In the United States, almost no U.S. state or territory, if any, require that the ownership of the company be disclosed in state business records. Instead, that is generally handled in the internal records of the company. So, the notion that something has to be filed with the government every time there is a change of ownership is mistaken in the case of the U.S. (with the caveat that a new federal law that was supposed to be effective in January 2022 but has not yet been fully implemented requires some closely held companies in the U.S. to file information about large percentage owners with an anti-money laundering agency that is not available to the general public).

Outside of the United States, however, public disclosure requirements of closely held entities owners, are common.

What is publicly filed is typically called "Articles of Organization" which basically contains a name, initial registered agent, and whether the entity is manger or member managed. Membership is usually governed by an Operating Agreement which is not a matter of public record.

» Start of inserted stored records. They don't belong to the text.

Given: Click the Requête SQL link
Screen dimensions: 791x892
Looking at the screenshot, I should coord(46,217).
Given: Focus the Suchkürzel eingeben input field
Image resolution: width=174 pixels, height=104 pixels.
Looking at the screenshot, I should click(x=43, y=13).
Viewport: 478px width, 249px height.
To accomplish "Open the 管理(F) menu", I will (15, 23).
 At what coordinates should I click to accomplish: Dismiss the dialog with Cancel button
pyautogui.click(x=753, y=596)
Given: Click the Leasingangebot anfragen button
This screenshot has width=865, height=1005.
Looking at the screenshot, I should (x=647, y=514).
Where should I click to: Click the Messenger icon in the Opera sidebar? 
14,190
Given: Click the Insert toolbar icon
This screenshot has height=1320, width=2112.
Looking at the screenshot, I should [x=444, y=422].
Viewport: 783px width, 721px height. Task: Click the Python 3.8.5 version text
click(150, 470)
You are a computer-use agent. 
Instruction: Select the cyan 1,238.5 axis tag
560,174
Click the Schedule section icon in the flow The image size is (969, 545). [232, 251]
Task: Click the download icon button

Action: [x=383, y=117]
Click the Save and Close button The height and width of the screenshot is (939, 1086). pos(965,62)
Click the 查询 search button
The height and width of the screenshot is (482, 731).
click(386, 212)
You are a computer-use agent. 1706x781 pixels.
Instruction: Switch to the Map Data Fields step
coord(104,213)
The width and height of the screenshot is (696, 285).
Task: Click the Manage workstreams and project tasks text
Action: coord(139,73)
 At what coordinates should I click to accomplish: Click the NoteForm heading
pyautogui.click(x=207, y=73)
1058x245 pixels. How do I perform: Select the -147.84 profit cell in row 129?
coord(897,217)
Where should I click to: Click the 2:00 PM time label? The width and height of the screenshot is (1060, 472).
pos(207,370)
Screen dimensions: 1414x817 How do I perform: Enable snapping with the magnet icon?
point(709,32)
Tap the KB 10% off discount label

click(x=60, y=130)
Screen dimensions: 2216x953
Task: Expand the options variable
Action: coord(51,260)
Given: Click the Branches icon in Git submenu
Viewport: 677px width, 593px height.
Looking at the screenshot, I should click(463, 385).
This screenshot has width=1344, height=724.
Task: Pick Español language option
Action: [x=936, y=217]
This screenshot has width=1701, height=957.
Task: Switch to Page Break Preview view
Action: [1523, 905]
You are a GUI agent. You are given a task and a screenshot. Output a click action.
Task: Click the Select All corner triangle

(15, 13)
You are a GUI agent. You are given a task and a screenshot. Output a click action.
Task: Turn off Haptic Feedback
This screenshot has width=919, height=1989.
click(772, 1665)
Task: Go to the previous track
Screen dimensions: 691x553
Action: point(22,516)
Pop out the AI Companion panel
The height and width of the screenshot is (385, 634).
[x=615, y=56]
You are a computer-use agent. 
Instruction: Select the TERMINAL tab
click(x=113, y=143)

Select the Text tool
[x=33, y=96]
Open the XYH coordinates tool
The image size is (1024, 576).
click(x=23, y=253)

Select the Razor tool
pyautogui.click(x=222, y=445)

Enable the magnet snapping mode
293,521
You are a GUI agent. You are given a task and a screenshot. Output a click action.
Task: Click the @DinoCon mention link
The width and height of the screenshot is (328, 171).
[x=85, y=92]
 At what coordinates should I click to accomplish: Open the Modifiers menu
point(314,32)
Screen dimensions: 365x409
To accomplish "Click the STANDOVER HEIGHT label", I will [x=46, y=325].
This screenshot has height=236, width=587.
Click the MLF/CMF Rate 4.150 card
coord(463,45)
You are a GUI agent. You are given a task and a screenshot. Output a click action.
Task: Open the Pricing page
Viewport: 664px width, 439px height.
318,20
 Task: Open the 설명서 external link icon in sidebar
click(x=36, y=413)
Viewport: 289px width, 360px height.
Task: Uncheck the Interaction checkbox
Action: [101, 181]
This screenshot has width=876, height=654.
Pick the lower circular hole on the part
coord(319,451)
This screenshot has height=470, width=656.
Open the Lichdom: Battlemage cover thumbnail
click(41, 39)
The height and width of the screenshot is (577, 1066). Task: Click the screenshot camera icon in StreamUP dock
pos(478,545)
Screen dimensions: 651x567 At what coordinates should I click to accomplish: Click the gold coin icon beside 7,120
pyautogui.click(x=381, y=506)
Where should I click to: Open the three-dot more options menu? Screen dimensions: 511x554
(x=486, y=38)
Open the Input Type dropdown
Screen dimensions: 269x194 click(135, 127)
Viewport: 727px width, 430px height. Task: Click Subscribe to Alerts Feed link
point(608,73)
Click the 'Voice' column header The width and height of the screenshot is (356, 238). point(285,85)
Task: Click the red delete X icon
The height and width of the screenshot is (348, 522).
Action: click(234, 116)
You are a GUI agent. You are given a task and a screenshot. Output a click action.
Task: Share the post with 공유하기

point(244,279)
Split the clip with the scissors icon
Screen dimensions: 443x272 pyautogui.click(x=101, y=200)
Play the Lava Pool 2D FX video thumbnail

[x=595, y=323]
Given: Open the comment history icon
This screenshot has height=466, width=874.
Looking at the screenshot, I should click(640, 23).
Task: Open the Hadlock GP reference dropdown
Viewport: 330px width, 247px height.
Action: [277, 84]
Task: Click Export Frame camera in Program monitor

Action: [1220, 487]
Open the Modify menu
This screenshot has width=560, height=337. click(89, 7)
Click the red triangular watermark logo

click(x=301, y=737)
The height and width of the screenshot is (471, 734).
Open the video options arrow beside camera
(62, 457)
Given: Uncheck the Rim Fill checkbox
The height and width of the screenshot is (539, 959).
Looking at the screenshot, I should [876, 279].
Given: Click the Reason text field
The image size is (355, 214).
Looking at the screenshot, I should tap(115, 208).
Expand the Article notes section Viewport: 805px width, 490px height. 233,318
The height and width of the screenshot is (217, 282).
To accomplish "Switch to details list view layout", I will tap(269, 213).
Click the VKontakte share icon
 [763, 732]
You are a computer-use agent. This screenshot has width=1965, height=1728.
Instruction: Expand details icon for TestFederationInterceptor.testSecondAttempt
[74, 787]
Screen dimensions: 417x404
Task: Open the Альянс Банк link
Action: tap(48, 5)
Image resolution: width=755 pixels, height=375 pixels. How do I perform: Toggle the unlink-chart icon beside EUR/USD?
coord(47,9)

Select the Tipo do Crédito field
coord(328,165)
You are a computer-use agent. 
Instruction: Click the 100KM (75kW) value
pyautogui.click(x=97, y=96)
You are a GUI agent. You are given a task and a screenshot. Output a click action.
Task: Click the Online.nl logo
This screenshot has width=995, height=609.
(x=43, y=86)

Is there a type of company where employees are automatically part owners?

There is no type of entity in the United States that works like that.

But, a grant of ownership, or a status as a beneficiary of a corporation's employee stock ownership plan, can be made a standard part of a particular corporation or other entity's standard employee hiring paperwork, and while this is unusual, this isn't terribly uncommon (although usually restricted to only some classes of employees), especially in unionized workplaces.

These ownership records are maintained privately by the company, a third-party nominee stock holder that manages records of stockholders for a company, or by an employee stock ownership plan administrator, rather than a government entity, and would typically involve too small a percentage of ownership in too large of a business to require it to be disclosed to the federal money laundering agency.